Then restart your computer:
`sudo shutdown -r now`
To double check that the driver has installed correctly:
`cat /proc/driver/nvidia/version	`
  • CUDA

    Download the CUDA 8.0 toolkit from Nvidia’s site. Go to the Downloads directory (or where ever you chose to save it) and install CUDA:

     sudo dpkg -I cuda-repo-ubuntu1604*amd64.deb
     sudo apt-get update
     sudo apt-get install cuda
    

    Add CUDA to the environment variables:

     echo 'export PATH=/usr/local/cuda/bin:$PATH' >> ~/.bashrc
     echo 'export LD_LIBRARY_PATH=/usr/local/cuda/lib64:$LD_LIBRARY_PATH' >> ~/.bashrc
     source ~/.bashrc
    

    Check that the correct version of CUDA is installed:

    nvcc -V

    Restart your computer:

    sudo shutdown -r now

  • cuDNN

    Download the cuDNN library from Nvidia’s site. You will need to first sign up for Nvidia’s developer program before you can download cuDNN. They state that this could take up to a couple of days, but I received access almost instantly. At the time of this writing, cuDNN v5.1 is the version officially supported by TensorFlow, so hold off on v6.0 unless you know it is supported (they are currently working on it). After downloading, go to your Downloads directory to extract and copy the files:

     tar xvf cudnn*.tgz
     cd cuda
     sudo cp -P */*.h /usr/local/cuda/include/
     sudo cp -P */libcudnn* /usr/local/cuda/lib64/
     sudo chmod a+r /usr/local/cuda/lib64/libcudnn*
    
Libraries and Dependences

The mainly deep learning tools we'll use are TensorFlow and Keras. But you'll need more than these. If you're not using GPU, replacesudo pip install tensorflow-gpu==1.1 with sudo pip install tensorflow==1.1

sudo apt-get install build-essential gfortran libatlas-base-dev python-pip python-dev	 
sudo pip install --upgrade pip
sudo pip install numpy scipy matplotlib pandas tensorflow-gpu==0.12.1 keras==1.2 h5py scikit-image jupyter matplotlib imageio pygame

sudo pip install -U scikit-learn

Build your first self-driving car in simulator

Make Britshort a brilliant driver

Bring up turtlebot

  • Connect turtlebot, usb camera, xbox one controller (optional) to your laptop.
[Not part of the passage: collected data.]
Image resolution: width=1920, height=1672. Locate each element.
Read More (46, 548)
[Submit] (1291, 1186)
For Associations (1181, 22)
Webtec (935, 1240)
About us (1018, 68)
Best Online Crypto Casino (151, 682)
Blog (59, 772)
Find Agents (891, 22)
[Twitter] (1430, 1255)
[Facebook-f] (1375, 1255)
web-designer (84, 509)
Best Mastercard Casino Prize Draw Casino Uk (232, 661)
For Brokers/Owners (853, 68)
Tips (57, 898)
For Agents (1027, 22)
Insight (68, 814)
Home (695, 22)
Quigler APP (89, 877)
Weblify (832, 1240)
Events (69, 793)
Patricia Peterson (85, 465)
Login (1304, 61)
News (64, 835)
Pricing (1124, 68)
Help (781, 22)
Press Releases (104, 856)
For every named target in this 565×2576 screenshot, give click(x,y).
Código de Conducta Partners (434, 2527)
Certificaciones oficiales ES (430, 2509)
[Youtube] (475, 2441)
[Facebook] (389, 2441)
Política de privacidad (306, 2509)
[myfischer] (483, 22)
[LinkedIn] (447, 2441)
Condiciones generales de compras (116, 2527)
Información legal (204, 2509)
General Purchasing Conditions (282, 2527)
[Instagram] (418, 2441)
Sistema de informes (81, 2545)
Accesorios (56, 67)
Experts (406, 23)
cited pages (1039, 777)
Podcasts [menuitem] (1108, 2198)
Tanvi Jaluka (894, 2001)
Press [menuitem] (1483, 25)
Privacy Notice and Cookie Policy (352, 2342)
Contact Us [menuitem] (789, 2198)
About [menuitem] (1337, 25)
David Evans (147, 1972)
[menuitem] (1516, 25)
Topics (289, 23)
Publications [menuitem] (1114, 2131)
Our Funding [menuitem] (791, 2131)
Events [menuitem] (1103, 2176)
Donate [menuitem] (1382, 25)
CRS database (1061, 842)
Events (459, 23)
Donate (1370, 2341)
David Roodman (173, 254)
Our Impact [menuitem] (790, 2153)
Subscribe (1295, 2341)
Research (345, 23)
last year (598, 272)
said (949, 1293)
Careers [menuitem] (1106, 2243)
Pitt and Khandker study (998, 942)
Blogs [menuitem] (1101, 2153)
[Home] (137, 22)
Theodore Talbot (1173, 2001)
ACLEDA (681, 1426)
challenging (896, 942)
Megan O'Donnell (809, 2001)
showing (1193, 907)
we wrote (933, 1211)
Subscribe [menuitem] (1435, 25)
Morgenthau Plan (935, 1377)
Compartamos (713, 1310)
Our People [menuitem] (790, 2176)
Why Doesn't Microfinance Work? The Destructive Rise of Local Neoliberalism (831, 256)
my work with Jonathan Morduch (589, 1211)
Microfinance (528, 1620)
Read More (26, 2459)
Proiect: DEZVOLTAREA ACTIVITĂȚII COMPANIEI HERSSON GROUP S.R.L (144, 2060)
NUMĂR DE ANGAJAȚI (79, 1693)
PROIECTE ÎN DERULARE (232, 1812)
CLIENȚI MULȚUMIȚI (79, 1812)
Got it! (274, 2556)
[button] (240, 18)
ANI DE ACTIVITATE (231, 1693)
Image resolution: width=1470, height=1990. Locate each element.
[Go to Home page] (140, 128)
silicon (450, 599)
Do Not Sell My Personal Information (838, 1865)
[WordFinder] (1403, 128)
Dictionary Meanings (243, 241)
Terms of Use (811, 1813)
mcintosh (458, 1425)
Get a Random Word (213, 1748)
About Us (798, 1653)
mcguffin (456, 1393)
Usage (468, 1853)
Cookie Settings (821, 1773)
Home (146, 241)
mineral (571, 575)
  • Include ros workspaces. source /opt/ros/indigo/setup.zsh;source /home/ferrycake/ros_ws/devel/setup.zsh PS: if you're using bash, then replace all the "zsh" to "bash"

  • Bring up: roslaunch turtlebot_bringup minimal.launch

  • Open camera: roslaunch usb_cam usb_cam-test.launch PS: Remember to check your camera's ID. Typically, the built-in camera in your laptop is /dev/video0, the external usb camera is /dev/video1. To change which camera to use:

     roscd usb_cam/launch/
     vi usb_cam-test.launch
    

    Then you change the params such like device id and resolution. The default id is dev/video0 and the resolution is 320 x 240.

Collect dataset

You can collect dataset either by downloading from Comma.ai link or by collecting dataset yourself.

We have written a script to help you collect your own dataset by driving turtlebot with Xbox One Controller.

In terminal, cd to SDR/scripts/ run:

python record_dataset.py

Now start driving. The script will record a image from camera and the corresponding steering command (in Twist format) every 0.05 second.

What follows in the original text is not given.